| Pixel coordinate grounding data |
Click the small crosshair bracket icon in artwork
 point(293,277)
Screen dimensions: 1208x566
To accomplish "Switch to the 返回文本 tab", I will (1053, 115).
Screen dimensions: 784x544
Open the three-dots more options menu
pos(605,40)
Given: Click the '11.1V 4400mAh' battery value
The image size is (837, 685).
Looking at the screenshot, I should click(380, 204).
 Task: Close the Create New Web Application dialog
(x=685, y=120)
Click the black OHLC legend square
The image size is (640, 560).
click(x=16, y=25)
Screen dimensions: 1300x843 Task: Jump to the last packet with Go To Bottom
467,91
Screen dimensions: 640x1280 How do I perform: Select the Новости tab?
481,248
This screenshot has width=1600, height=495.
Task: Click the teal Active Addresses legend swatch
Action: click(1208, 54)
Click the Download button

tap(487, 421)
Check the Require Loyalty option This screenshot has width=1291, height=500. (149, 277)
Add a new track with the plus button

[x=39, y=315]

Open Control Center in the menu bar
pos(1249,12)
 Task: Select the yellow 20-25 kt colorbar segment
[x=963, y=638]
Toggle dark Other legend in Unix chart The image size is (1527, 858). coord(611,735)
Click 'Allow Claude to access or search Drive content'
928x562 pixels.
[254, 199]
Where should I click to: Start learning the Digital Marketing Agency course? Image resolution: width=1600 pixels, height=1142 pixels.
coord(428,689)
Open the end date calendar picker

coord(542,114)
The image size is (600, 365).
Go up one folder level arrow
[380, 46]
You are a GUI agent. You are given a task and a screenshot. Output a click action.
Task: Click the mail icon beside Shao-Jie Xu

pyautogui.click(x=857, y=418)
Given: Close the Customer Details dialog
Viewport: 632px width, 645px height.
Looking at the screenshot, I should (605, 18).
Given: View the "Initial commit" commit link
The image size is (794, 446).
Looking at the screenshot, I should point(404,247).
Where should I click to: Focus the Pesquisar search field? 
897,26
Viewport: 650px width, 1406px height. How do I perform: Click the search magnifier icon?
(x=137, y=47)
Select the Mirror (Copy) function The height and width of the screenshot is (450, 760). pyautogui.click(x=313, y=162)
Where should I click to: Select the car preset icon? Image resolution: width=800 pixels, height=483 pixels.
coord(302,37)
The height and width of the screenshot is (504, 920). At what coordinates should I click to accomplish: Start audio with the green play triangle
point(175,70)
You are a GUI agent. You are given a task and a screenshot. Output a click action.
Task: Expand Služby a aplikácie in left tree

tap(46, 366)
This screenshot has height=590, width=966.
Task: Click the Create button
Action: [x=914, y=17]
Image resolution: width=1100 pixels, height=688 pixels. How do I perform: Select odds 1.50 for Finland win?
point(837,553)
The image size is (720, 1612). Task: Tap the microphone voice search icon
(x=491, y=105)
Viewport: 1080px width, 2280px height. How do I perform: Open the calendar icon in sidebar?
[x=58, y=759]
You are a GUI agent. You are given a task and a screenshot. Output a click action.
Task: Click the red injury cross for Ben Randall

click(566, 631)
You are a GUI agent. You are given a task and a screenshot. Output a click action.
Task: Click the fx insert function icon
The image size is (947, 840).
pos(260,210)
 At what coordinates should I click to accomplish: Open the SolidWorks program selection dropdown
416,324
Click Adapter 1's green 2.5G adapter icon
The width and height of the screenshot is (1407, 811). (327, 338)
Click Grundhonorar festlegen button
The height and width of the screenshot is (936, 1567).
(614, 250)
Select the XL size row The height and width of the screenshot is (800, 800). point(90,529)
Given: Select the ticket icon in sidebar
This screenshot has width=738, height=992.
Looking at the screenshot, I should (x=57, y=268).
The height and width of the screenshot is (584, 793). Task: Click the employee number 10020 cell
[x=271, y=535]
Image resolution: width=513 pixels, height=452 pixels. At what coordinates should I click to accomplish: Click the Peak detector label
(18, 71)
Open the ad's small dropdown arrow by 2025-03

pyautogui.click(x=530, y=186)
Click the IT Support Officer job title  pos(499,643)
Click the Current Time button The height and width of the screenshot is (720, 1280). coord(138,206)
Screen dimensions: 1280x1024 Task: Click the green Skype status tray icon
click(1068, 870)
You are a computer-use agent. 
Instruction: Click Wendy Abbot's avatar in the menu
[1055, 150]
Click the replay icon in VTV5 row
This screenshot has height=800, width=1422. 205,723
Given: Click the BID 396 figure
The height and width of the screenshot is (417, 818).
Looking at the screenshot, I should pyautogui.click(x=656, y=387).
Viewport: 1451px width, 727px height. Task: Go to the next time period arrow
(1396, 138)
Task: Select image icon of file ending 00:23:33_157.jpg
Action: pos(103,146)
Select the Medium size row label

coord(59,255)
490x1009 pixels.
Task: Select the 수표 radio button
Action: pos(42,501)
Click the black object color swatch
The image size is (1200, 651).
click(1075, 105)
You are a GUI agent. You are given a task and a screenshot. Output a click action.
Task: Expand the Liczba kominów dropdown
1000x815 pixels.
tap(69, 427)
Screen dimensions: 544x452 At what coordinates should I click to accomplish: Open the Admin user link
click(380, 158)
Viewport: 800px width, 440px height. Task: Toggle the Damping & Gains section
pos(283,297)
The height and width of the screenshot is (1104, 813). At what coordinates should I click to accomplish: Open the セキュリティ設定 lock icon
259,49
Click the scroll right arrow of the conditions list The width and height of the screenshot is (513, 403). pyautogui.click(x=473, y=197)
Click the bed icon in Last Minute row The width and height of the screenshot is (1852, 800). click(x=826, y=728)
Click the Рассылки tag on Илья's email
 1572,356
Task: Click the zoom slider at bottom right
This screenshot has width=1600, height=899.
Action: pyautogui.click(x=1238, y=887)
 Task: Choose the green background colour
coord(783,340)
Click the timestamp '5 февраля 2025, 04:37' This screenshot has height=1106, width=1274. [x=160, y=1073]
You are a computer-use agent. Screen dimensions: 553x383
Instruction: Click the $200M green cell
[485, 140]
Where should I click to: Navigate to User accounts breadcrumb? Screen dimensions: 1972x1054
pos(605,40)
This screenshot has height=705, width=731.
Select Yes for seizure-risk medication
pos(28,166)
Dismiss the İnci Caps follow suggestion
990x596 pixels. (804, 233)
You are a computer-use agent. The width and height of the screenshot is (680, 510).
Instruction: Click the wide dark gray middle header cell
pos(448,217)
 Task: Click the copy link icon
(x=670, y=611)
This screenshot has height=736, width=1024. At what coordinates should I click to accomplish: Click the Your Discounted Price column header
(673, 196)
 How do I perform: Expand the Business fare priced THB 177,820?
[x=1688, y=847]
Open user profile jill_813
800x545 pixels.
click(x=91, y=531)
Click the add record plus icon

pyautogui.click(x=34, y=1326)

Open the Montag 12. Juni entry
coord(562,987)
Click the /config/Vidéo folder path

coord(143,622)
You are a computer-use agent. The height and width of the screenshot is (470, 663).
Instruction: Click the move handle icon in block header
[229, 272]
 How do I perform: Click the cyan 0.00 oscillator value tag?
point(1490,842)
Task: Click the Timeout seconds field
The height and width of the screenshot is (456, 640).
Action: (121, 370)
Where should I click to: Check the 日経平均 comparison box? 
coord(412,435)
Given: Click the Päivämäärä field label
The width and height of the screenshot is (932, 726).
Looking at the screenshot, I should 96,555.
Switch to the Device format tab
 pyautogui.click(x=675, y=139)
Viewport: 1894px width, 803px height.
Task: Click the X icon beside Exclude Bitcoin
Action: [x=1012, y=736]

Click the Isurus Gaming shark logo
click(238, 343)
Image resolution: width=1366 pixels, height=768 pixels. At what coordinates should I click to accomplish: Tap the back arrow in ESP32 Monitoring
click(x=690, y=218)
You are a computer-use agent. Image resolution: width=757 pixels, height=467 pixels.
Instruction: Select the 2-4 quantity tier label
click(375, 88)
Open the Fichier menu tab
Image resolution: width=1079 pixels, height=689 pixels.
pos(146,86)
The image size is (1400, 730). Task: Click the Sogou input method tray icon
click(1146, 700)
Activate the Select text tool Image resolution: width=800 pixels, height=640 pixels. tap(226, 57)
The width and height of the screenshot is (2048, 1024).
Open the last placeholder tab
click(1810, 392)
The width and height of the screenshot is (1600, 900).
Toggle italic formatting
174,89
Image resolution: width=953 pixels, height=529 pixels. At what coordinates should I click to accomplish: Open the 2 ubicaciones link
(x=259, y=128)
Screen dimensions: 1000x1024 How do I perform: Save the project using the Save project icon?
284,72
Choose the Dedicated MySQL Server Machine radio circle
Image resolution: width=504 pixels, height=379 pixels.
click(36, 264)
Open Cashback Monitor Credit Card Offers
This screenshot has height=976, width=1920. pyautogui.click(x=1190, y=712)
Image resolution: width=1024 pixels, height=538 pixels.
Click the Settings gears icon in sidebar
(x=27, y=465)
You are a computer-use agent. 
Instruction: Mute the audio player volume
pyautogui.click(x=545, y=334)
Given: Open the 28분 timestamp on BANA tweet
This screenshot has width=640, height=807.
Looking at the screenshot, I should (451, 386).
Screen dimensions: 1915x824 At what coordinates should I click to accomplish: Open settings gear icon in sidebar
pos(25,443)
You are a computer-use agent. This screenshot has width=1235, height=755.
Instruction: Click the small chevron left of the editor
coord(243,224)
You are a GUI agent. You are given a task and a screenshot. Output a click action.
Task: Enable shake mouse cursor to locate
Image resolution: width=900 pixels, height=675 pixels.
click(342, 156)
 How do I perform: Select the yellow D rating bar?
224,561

| THE PROBLEM |
Check each line above for the string "timestamp" and return those that contain it.

| ANSWER |
Click the timestamp '5 февраля 2025, 04:37' This screenshot has height=1106, width=1274. [x=160, y=1073]
Given: Open the 28분 timestamp on BANA tweet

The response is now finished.